Enquanto médico dentista, com quase 25 anos de prática clínica, docente universitário e sócio-gerente da minha própria clínica, este foi e será talvez o maior desafio que tenho pela frente. É um desafio que inclui pelo menos dois aspetos fundamentais, um de saúde pública, com toda a responsabilidade daí inerente, e outro de natureza económica.
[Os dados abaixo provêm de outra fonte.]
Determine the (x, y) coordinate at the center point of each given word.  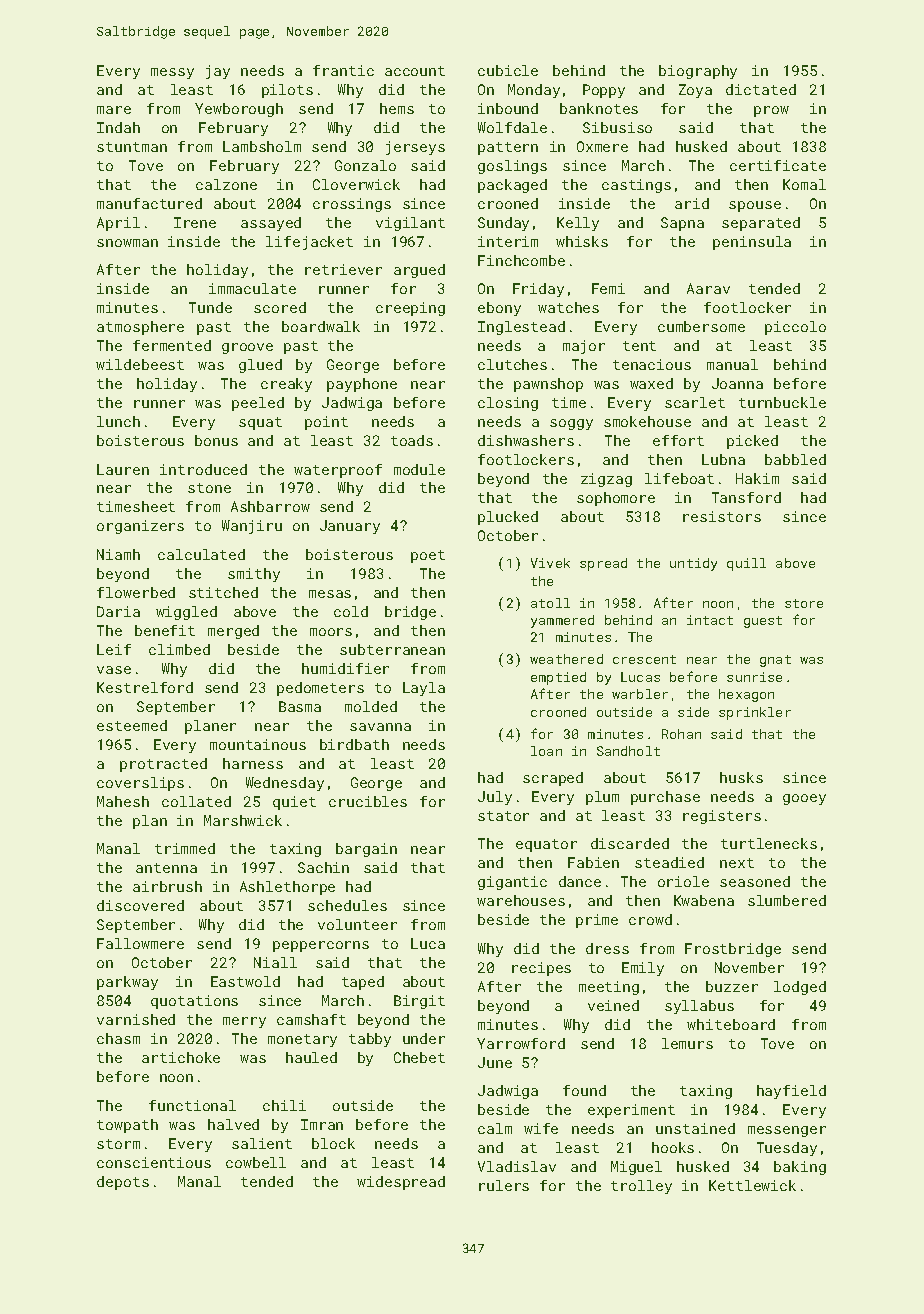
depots (123, 1183)
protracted (163, 765)
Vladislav (517, 1166)
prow (771, 111)
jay (218, 72)
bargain (366, 850)
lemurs (687, 1043)
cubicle (508, 70)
Do ponto de vista da saúde pública, parece-me óbvio que a nossa atividade é de alto risco pela curta distância a que trabalhamos dos doentes, associada também a uma grande produção de aerossóis. É, portanto, uma atividade com elevado risco de contágio, razão que motivou a suspensão da mesma. Sabemos hoje que os cuidados que deveremos ter para reduzir esse risco são vários, obrigando-nos a reinventar protocolos e procedimentos, algo que enquanto médicos dentistas faremos seguramente de forma consciente e eficaz. Aliás, convém lembrar que os consultórios de Medicina Dentária foram dos primeiros a cumprir com um conjunto de regras de licenciamento, o que nos coloca na linha da frente na eficácia e adaptação a novas realidades, em especial no cumprimento das normas de assepsia e biossegurança. Relativamente a este ponto, como referi, acredito que o faremos de forma capaz e exemplar, devendo também cada um de nós assumir a responsabilidade de saber transmitir isso à população, de forma séria e consciente, sem aproveitamentos pessoais ou de outro tipo.

Risco e responsabilidade

No entanto, outros problemas e riscos estarão presentes e com os quais teremos que lidar.
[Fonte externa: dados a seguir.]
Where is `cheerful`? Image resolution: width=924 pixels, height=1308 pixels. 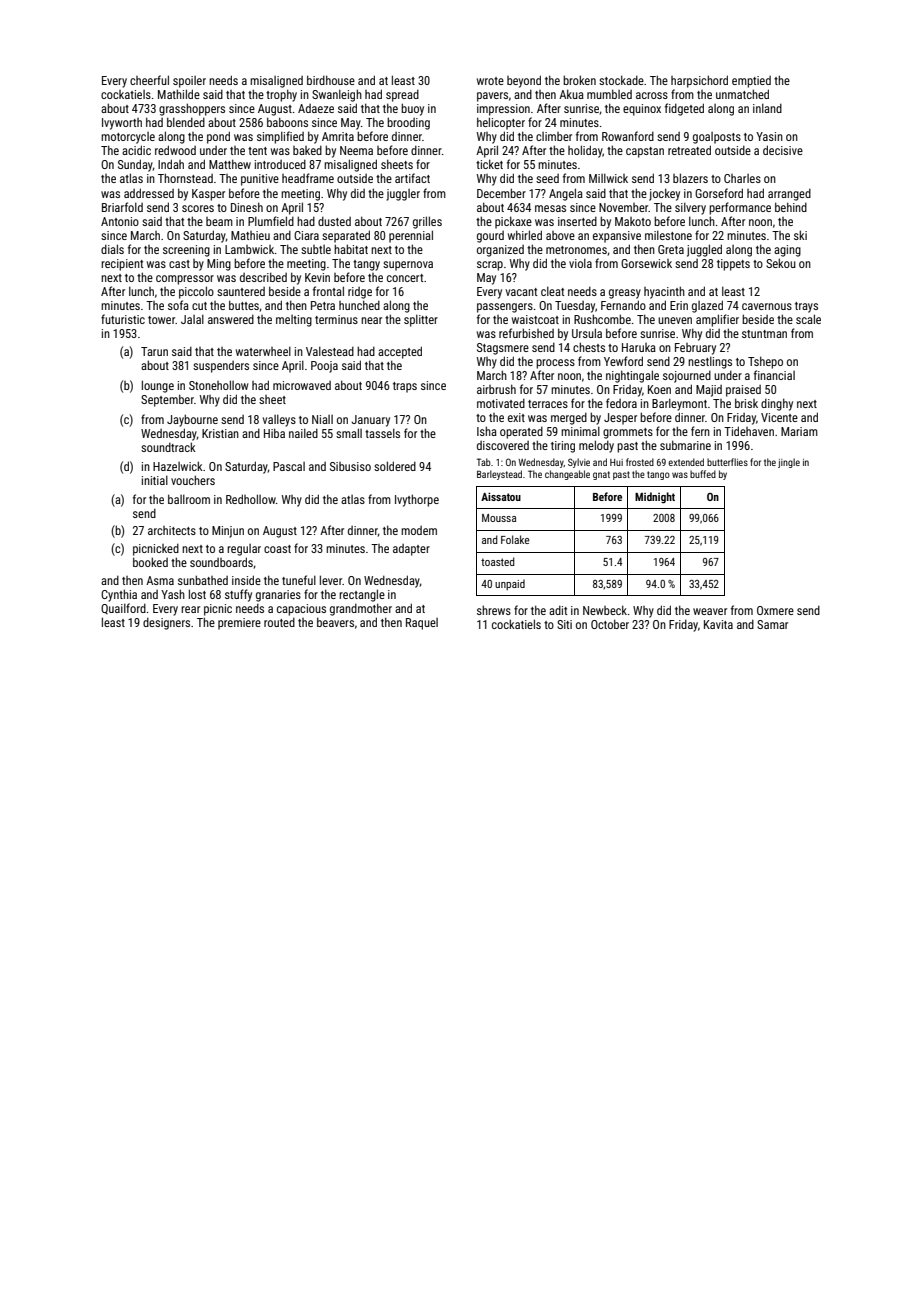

Um dos mais importantes, será seguramente o medo, o receio que todos nós, enquanto profissionais de saúde oral e conscientes do risco que teremos pela frente, certamente sentiremos. E refiro-me não somente aos médicos dentistas, mas a todos os que connosco trabalham. E aqui, gostaria de dizer que nós, enquanto líderes dessas equipas, temos também responsabilidade acrescida. Refiro-me à necessidade de assumirmos, todos, uma consciência coletiva que enquanto profissionais de saúde não devemos nunca facilitar e devemos dar o primeiro exemplo, ao adequar os protocolos e as condições das nossas clínicas às recomendações vigentes. Para bem das nossas equipas e dos pacientes. É nossa a responsabilidade!

Outro desafio é, sem dúvida, o desafio económico. Não podemos dissociar este fator da saúde pública. Como atrás referi, foi a atividade da Medicina Dentária a primeira a ser suspensa. Fomos nós os primeiros a assumir a nossa responsabilidade enquanto agentes de saúde pública. No entanto, e apesar de algumas medidas governamentais, tentando reduzir o impacto de natureza económica que diretamente nos afeta, está claro, que são escassas e em nenhum momento permitirão de forma cabal suprimir o esforço que todos fizemos/ fazemos. Acresce ainda que com o reinício da atividade, algo que se avizinha, e com a necessidade de adequação aos novos protocolos, tal exigirá um esforço financeiro considerável, não somente agora devido aos preços especulativos, mas para sempre. Está claro que sofreremos, e muito, com tudo isto.

Todos estamos conscientes das responsabilidades que recaem sobre nós, mas não tenho dúvidas que saberemos estar à altura das mesmas. Enquanto classe profissional saberemos honrar os nossos compromissos e responsabilidades. Quisera eu, não ter dúvidas sobre os demais agentes...

Nota: o presente artigo foi escrito no mês de abril de 2020.